Transport Călători Express Ploiești
- Abbreviation: TCE
- Formation: 2013
- Type: Statutory corporation
- Legal status: Executive agency within Ploiești City Hall
- Purpose: Transport authority
- Headquarters: nr 88, Gageni Street, Ploiesti
- Region served: Ploiești
- Main organ: Ploiesti Tramway;
- Parent organisation: Ploiești City Hall
- Staff: 500
- Website: www.ratph.ro

= Transport Călători Express Ploiești =

 Transport Călători Express (TCE) is a local government body responsible for the transport system in Ploiești, Romania.

It operates about 40 bus lines (includes some metropolitan lines), 2 trolleybus lines and 2 trams lines .

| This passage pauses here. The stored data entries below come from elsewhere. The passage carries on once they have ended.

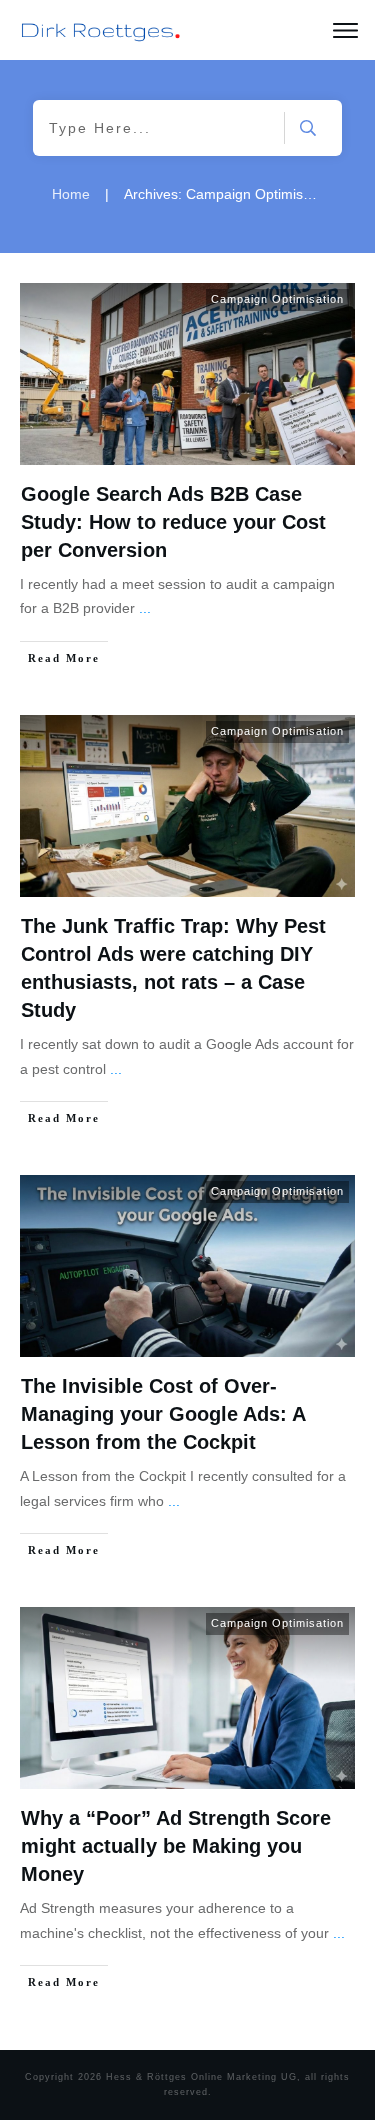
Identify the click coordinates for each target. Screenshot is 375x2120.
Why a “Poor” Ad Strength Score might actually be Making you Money (176, 1846)
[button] (36, 2084)
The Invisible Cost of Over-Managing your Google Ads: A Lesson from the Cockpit (163, 1414)
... (145, 608)
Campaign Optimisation (277, 299)
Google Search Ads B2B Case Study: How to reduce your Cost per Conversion (173, 522)
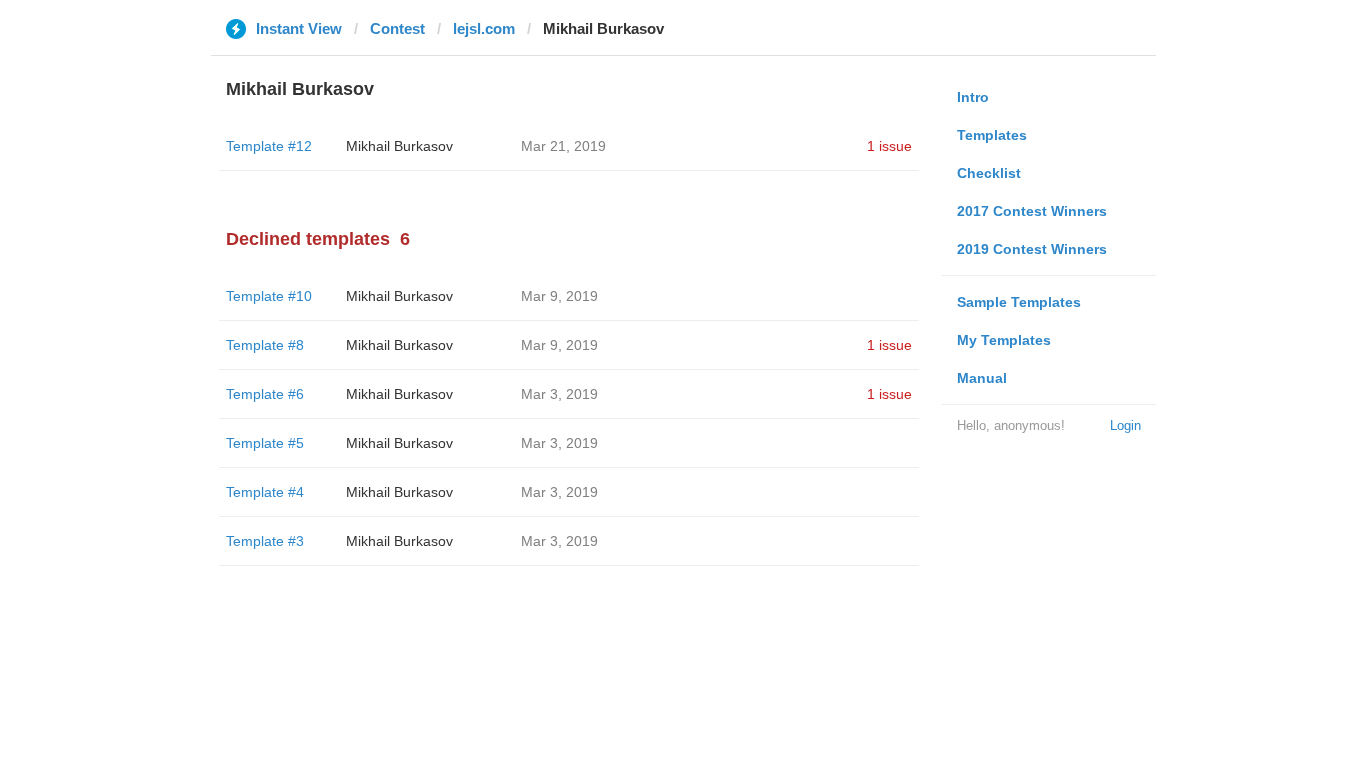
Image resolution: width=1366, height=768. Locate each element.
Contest (397, 28)
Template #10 (269, 296)
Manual (982, 378)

Pl:Transport Călători Express Ploieszti

== Trolleybuses ==
Trolleybuses were introduced in September 1997, being one of the newest network in Romania. Since 2021, 20 new trolleybuses were acquired, Solaris Trollino Skoda 12 meters. They are painted in blue and yellow, the colors of the local football team. Older trolleybus fleet, not anymore in use, was consisted of : ROCAR 312E, Renault Berliet ER100 (former Saint Etienne), FBW 91U ( former Geneva), and Neoplan N6121 ( Former Lausanne). Except a few Neoplan N6121 in conservation, and one ROCAR 312E kept as maintenance vehicle for wire greasing, no old trolleybuses are in operation.

== Trams ==
Trams operate in Ploiesti since 1987. There were about 8 tram lines initially, but due to the decline of the industry, the network was reduced to just 2 routes, 101 and 102, which are the most busy. Between 2014 and 2016 the entire tram network was repaired, both lines. However the rolling stock fleet is quite old, formed by Tatra KT4D trams brought from Berlin and Potsdam. During network repair, these trams were renovated and repaired. The local council is trying to renew the fleet by searching financing to buy new trams with modern features, like fully low floor, air conditioning and modern ticketing and information systems. Former fleet was also represented by : Timis-2 trams with trailer, V3A and V2A from I.T.B. (U.R.A.C), and one V3A-93 from FAUR. The V3A-93 FAUR was the only V3A-93 type outside Bucharest. It was withdrawn somewhere in 2010 due to some technical problems and it was kept in conservation. However due to the fact that it is singular in Ploiesti, difficult maintenance, lack of spare parts and being to heavy it was decided to decommission it. At this moment it is partially dismantled and still in conservation.

== Buses ==
In 2018, 50 new buses from BMC - Eurobus Diamond were acquired, to replace the severely aging and worn bus fleet, still having as of 2018 old Ikarus 280 buses with a high degree of pollution (scrapped, out of service) and various second hand buses. Although many of the current buses in use are mainly diesel, in 2022 - 2023, a fleet of 9 electric buses from SOR, model ENS12 were acquired, and more electric buses are to be acquired in the future, to replace the older diesel buses in the fleet. For the moment, only line 2 is served with the new electric buses since 15 February 2023. Electric buses are painted blue and yellow just like the trolleybuses, probably a way of distinguishing the electrical transport vehicles from the diesel ones.
In April 2024, according to the new tender won, 22 SOR EBN 9.5 will be delivered in 2025, rising the number of electric buses to a total of 31.